Sam Altman was nobody’s idea of a household name in 2012. He ran a tech incubator, posted thoughts on Twitter that startup founders treated like scripture, and moved in circles that meant little outside Silicon Valley. Elon Musk, by contrast, was already the closest thing the technology world had to a myth, the man reinventing cars and rockets simultaneously, operating at a scale that made other entrepreneurs look like hobbyists.
Someone introduced them. And for a while, it worked.
By 2015 the two had co-founded OpenAI together, animated by something that sounded almost quaint given what would follow, a genuine belief that artificial intelligence this powerful needed to be built carefully, transparently, and for everyone. Not for shareholders. Not for governments. For humanity.
That version of events now sits at the centre of a federal courtroom in Oakland, California, where a nine-person jury will spend the next month deciding whose account of what happened next is true.
Musk’s version: he poured roughly $40 million into the venture, was manipulated by Altman and others into believing the non-profit mission was sacred, and watched as they quietly dismantled it, converting OpenAI into a commercially driven enterprise that now courts a rumoured $850 billion valuation ahead of a public listing, with Microsoft as a key backer. He wants billions back and Altman gone.
Altman’s version: Musk wanted control, couldn’t get it, left in a huff in 2018, built his own competing AI company called xAI, fell behind, and is now using litigation to do what the market won’t, slow OpenAI down.
Judge Yvonne Gonzalez Rogers has already signaled she has no interest in being dazzled by either man’s reputation, promising both will receive “no special treatment” in her courtroom. Both will testify. So will Microsoft CEO Satya Nadella, former OpenAI insiders Mira Murati and Ilya Sutskever, and Shivon Zilis, a former OpenAI board member whose connection to this story runs deeper than most, being also the mother of four of Musk’s children.

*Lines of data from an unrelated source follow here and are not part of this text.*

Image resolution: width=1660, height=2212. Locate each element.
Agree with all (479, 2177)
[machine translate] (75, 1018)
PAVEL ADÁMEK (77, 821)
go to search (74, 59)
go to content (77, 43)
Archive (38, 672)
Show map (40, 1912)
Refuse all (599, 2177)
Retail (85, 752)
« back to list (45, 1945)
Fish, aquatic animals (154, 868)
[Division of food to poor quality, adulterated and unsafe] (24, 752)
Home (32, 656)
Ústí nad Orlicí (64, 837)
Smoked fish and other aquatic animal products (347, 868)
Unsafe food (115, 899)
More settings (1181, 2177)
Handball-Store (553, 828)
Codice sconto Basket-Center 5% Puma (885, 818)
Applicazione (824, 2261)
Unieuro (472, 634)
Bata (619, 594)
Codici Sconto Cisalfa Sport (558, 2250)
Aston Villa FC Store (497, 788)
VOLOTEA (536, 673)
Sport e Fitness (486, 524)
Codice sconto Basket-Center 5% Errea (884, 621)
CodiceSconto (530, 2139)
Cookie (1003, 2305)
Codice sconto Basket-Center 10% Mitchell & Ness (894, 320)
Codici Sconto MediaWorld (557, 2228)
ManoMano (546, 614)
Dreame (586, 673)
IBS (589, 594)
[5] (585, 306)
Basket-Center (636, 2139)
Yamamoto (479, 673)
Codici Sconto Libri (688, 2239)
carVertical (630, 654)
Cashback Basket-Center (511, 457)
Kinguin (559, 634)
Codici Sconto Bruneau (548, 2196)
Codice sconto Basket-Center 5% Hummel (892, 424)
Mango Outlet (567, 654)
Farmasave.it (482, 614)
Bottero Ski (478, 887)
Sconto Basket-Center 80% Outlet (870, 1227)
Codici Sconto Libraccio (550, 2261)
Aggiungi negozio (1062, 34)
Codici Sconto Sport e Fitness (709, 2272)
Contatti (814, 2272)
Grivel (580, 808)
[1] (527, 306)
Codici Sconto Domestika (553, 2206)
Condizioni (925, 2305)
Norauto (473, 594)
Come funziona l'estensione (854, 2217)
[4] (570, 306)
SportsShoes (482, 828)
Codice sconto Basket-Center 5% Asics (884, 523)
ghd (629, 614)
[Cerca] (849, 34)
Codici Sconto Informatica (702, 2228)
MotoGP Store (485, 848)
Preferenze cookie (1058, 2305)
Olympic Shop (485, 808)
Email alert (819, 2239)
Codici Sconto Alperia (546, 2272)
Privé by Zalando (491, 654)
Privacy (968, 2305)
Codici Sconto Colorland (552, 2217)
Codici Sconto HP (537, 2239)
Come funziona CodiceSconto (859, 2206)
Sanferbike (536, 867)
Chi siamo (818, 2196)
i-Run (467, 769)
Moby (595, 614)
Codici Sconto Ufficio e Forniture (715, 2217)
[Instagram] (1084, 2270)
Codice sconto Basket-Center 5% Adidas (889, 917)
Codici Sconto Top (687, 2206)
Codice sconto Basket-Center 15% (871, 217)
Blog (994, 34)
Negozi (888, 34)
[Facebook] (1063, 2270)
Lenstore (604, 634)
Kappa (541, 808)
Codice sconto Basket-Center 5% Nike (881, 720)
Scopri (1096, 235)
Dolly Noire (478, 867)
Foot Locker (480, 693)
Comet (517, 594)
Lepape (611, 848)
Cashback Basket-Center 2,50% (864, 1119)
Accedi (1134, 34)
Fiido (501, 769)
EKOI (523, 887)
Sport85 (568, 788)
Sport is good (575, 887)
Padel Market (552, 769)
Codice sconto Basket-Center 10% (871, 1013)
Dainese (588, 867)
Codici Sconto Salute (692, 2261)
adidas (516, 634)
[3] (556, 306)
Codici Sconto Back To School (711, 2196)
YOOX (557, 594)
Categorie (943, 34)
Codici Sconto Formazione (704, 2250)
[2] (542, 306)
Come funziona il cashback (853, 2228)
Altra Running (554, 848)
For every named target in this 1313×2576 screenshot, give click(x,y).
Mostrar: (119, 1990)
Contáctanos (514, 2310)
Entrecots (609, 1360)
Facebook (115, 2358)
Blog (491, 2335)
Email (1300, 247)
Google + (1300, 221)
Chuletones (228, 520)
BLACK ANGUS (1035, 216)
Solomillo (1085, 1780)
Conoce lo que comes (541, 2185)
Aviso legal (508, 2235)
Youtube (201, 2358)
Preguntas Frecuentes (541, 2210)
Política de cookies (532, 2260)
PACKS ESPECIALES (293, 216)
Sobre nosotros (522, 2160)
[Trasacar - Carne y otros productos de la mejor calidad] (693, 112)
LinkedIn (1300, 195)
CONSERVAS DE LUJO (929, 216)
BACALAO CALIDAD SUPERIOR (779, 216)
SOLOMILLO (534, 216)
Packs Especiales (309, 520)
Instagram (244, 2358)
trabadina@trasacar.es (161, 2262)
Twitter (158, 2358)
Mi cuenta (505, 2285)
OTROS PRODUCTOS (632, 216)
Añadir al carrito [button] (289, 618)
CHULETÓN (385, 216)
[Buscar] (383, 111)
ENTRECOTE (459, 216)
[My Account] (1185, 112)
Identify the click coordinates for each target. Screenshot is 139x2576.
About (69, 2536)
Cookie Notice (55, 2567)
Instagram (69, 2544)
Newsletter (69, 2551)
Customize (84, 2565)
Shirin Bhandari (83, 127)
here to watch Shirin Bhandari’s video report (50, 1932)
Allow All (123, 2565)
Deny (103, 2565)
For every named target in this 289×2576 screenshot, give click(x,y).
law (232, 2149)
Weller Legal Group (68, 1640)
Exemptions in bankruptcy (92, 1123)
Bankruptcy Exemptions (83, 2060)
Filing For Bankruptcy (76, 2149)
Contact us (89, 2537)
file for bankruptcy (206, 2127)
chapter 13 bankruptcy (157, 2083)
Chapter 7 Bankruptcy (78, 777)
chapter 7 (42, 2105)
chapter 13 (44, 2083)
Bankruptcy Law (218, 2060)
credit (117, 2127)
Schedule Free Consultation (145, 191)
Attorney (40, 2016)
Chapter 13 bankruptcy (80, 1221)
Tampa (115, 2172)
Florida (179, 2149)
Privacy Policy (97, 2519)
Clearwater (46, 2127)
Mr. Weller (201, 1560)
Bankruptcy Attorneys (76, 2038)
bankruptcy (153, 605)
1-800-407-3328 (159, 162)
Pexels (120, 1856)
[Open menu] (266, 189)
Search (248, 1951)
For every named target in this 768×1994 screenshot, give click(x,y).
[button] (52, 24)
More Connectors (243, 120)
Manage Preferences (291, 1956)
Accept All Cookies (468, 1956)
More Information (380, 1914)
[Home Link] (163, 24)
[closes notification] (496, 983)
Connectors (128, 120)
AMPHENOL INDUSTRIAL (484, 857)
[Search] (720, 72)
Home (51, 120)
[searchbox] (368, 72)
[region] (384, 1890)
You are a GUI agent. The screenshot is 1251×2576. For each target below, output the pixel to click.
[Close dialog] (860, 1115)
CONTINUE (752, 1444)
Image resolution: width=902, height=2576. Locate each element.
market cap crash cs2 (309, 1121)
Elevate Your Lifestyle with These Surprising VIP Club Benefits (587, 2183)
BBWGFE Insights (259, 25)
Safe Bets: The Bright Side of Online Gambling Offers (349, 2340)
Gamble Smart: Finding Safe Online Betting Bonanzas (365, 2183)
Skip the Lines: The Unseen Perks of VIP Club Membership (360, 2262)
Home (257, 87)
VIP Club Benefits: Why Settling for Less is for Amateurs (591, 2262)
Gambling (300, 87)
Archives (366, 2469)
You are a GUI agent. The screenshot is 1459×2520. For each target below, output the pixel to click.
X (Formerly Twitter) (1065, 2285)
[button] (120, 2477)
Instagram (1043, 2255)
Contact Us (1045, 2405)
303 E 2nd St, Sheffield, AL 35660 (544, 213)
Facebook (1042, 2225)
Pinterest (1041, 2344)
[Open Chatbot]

The lead-up to the trial has not been short on colour. One of Musk’s attorneys, it emerged, performs as a clown in his spare time. Another moonlights in Hollywood. The judge ruled that Musk’s reported ketamine use, a topic that had surfaced in prior coverage, stays out of the jury’s earshot.
But underneath the circus atmosphere, legal scholars are tracking something with far higher stakes than the reputations of two billionaires.
“Whoever wins that race will have a lot of power,” said UCLA law professor Rose Chan Loui, referring to the broader contest to achieve artificial general intelligence, AI that thinks and reasons beyond human capability. A Musk victory, she noted, could cripple one of the most advanced players in that race. A loss leaves xAI still trailing a rival that, by most measures, helped ignite the consumer AI revolution when ChatGPT launched in 2022 and reached 100 million users in months.
The conflict’s roots go back further than the lawsuit. In 2023, Musk led a $97.4 billion bid to buy OpenAI outright. The company said no. Altman logged onto Musk’s own platform, X, and offered, with visible amusement, to buy Twitter instead, for a tenth of the price. Musk called him a swindler in the replies. On the morning the jury was sworn in this week, he was still at it, branding Altman “Scam Altman” in a public post.
Some who study power and conflict see the whole thing as something larger than a personal vendetta, a proxy war over who gets to shape what may become the most consequential technology in human history, dressed up in the language of broken promises and fiduciary duty.
“In King Kong vs. Godzilla, all the little people below are scrambling as these giants hit each other,” said University of San Diego professor Sarah Federman, who specialises in conflict resolution. “One ultimately wins, but what’s really left is this path that the rest of us have to live with.”
The jury will deliberate. The rest of us will wait, and wonder whether whoever wins will remember what the whole thing was supposed to be about in the first place.